Welcome back to the FCNN series!

In this new post, we are going to use the Python visualization class, visFCNN(), developed in the two previous posts. We want to see what happens inside a feed-forward neural network, which has been trained on toy examples with Tensorflow with the previously-developed Python class, trainFCNN(), for a regression problem.

The Python class, visFCNN(), takes as input a dictionary containing all the information required to visualize the network flow, namely the values of the network parameters and main nodes (inputs, linear outputs and activation outputs). This flow corresponds to a single sample extracted from the dataset.

We are going through the following steps:

1. Get some insights into a regression problem.
2. See the impact of the activation function.
3. Visualize different layouts, i.e., different network depths with layers of different dimensions.

The source code can be found in my Github repo.

## 2. Regression

Let’s explore the network in different scenarios.

We get started with a regression problem, prod, the product of two inputs.

tnn = trainFCNN(nb_pnt=2500, dataset='prod')

tnn.plotPoints(idx=0)


We then use the Tensorflow library to train a fully connected neural network. We take three different cases to get the insight into the flow wrt the network size and the activation function. We define the network with the dims attribute and the activation function with activation:

1. activation=relu, dims=[6]: small relu net
2. activation=relu, dims=[6, 6]: large relu net
3. activation=sigmoid, dims=[6]: small sigmoid net

The dims=[6, 6] case means two hidden layers with 6 and 6 neurons each. Input and output dimensions are inferred from the dataset itself.

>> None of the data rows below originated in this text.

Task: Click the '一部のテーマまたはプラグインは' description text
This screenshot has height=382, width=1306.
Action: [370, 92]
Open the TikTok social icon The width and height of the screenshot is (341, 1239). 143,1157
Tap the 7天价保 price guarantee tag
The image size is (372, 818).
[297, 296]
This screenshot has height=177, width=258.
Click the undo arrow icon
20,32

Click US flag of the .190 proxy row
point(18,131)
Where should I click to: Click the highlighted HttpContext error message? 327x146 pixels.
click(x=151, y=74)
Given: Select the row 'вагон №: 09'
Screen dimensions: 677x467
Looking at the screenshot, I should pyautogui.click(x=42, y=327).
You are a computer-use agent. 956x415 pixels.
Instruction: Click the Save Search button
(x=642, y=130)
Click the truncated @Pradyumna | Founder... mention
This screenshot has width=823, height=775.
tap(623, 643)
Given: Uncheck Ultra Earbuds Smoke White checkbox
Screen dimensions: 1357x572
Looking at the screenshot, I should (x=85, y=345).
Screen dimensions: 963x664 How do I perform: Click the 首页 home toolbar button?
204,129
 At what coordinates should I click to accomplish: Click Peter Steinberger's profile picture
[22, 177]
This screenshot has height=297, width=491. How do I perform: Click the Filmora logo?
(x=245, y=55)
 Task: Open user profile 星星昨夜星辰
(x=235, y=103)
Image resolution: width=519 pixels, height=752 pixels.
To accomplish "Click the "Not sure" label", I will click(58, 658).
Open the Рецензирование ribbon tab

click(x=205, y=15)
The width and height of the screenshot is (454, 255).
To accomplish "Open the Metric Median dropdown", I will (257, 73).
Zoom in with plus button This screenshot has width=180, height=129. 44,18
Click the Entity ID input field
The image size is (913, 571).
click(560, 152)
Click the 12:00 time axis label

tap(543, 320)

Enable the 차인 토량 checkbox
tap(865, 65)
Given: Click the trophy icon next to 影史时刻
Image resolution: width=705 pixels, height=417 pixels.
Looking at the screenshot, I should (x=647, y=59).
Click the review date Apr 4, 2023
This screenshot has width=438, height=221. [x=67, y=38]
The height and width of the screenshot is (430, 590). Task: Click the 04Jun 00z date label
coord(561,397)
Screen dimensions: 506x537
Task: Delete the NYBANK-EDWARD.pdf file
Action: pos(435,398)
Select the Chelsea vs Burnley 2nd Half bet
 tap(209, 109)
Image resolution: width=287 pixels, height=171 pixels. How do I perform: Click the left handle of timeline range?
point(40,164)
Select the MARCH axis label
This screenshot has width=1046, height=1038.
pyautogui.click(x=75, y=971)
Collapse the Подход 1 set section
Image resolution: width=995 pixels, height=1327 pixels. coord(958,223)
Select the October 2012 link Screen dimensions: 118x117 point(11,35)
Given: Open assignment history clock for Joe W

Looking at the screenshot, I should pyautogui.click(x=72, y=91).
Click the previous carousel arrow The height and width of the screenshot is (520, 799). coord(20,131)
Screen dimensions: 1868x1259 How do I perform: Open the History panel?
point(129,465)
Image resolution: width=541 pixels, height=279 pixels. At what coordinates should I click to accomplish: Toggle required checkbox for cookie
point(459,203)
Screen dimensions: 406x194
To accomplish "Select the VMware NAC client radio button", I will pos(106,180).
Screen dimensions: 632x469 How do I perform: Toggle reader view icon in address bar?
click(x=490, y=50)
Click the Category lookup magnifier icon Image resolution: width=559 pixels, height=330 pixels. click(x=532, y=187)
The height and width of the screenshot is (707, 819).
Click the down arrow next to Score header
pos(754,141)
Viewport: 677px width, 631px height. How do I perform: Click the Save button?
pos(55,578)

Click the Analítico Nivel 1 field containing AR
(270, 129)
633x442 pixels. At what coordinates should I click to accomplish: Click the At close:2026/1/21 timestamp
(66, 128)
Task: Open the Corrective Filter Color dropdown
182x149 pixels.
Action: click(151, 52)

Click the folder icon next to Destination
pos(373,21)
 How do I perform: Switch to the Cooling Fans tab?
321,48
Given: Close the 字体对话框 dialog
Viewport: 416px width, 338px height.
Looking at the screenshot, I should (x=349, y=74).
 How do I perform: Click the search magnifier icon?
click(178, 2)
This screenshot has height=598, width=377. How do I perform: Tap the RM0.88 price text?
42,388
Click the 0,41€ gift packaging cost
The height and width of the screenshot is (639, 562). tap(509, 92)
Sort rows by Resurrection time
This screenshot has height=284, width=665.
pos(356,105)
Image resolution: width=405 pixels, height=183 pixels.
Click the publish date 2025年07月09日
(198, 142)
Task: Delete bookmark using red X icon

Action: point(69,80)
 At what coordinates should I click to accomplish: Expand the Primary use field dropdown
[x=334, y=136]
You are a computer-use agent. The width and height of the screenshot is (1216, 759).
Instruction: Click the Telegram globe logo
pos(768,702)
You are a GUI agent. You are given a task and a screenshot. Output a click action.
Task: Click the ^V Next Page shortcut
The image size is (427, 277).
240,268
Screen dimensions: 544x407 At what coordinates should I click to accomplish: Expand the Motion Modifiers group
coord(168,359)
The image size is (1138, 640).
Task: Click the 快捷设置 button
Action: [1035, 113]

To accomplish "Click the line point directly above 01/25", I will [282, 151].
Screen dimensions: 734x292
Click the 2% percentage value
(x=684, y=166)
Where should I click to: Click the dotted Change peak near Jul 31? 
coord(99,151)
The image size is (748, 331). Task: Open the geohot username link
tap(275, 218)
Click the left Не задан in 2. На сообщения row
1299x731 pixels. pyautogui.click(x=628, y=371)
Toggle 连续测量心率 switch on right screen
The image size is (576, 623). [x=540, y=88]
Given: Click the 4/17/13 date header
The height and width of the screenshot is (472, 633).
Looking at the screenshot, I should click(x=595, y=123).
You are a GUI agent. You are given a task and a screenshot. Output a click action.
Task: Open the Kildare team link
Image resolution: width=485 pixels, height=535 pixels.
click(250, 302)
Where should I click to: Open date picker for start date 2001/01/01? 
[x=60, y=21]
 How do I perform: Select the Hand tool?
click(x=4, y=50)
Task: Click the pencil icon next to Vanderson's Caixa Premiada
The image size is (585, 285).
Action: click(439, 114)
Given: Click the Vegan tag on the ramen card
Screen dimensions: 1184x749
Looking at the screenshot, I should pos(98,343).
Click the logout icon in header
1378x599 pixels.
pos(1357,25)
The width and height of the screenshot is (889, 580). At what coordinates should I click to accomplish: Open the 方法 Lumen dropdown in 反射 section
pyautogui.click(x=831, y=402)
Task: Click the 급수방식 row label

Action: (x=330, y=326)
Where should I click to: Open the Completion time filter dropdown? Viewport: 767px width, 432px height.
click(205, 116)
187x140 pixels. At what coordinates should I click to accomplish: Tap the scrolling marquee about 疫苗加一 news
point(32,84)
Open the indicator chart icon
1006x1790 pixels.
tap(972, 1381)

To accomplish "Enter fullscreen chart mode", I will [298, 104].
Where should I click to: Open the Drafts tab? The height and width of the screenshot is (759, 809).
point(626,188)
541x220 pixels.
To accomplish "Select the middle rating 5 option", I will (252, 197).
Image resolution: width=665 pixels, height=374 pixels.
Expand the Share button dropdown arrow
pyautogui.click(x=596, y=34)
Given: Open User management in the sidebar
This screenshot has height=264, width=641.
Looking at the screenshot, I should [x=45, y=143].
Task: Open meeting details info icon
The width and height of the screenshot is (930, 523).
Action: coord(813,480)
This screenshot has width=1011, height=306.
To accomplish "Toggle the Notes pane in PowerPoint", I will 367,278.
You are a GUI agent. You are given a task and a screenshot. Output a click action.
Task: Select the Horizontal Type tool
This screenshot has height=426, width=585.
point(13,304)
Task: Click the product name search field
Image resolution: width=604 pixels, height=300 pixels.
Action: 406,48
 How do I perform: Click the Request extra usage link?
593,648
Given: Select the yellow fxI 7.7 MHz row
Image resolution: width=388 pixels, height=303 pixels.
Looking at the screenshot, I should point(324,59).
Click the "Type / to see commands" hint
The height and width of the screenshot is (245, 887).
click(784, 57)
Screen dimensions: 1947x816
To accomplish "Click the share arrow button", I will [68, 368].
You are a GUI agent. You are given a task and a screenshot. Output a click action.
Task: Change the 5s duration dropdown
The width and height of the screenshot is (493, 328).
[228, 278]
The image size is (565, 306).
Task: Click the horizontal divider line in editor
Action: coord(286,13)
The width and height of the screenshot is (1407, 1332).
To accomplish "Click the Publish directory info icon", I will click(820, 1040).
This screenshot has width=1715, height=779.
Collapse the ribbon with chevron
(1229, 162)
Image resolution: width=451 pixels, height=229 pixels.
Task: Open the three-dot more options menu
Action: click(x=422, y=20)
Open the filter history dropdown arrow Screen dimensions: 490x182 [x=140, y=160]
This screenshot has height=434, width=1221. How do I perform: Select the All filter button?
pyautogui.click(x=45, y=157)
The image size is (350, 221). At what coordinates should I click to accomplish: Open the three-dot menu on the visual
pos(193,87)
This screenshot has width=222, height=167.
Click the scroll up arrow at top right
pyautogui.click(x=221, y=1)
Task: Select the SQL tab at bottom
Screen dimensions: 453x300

The training will be happening within the train method.

At the end of the training stage, we visualize the loss history to check whether it has reached convergence and the model outcome for the whole domain grid with plotModelEstimate.

## 3. Small relu net

### 3.1 Training and visualizing the network

We start with a small network, dims=[4], i.e., a single hidden layer with 4 neurons, whose activation function is relu. We train for 250 epochs.

tnn.train(lib='tf', dims=[4], activation='relu', nb_epochs=250, lr=0.005)

The final model loss is 0.001387043041177094

plt.plot(tnn.lossHistory)
plt.title(tnn.mdlDescription());


tnn.plotModelEstimate(figsize=(16, 9))


Amazing, so far so good!

Now we need to extract the network parameters and the values of each variable and store them in nn_prms and nn_vars, respectively. We thus define the structure fcnn, a Python dictionary, containing all the information required to visualize the network flow. We treat the input as the output of a fictitious previous activation layer. The set of activation layers, $a^{(kk)}$, is retrieved from tnn.nn_vars[1::2], while the set of dense layers, $z^{(kk)}$, is retrieved from tnn.nn_vars[::2]. In a similar fashion, we extract weights and biases from tnn.nn_prms.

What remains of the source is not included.